*** Material provided ***

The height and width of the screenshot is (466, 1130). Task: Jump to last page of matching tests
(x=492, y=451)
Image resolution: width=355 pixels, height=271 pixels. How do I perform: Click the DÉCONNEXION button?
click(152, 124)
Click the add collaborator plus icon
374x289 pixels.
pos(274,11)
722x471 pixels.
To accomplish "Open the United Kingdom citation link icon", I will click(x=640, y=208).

*** End of Material provided ***
*** Material provided ***

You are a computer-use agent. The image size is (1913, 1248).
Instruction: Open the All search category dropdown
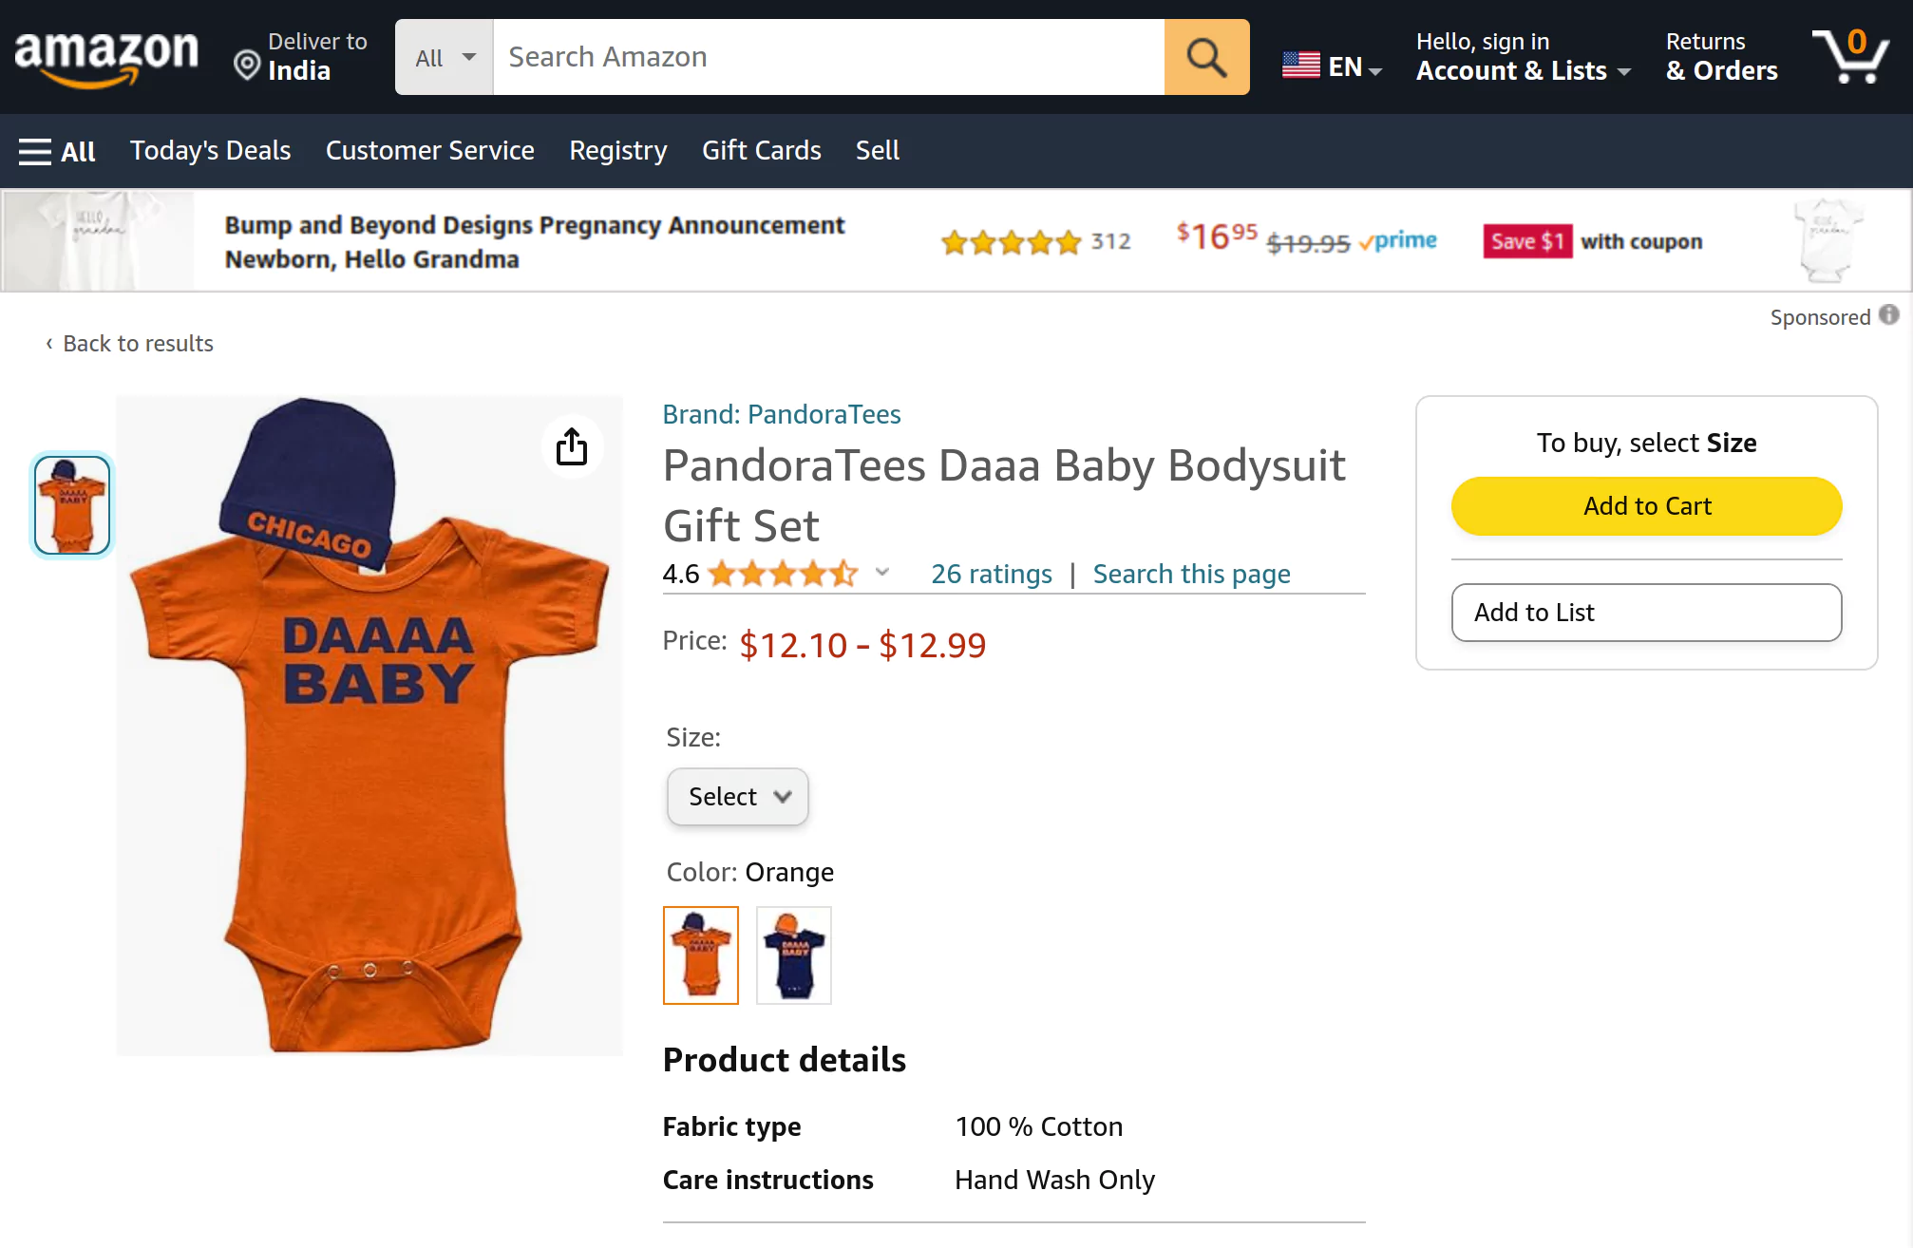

*** End of Material provided ***

• **Directions**
Only one part of the material above is to be transcribed, namely the lines starting with the line that has "You are a computer-use" and going on through the line that has "Instruction: Open the", exactly as they stand.

• **Output for this task**
You are a computer-use agent. The image size is (1913, 1248).
Instruction: Open the All search category dropdown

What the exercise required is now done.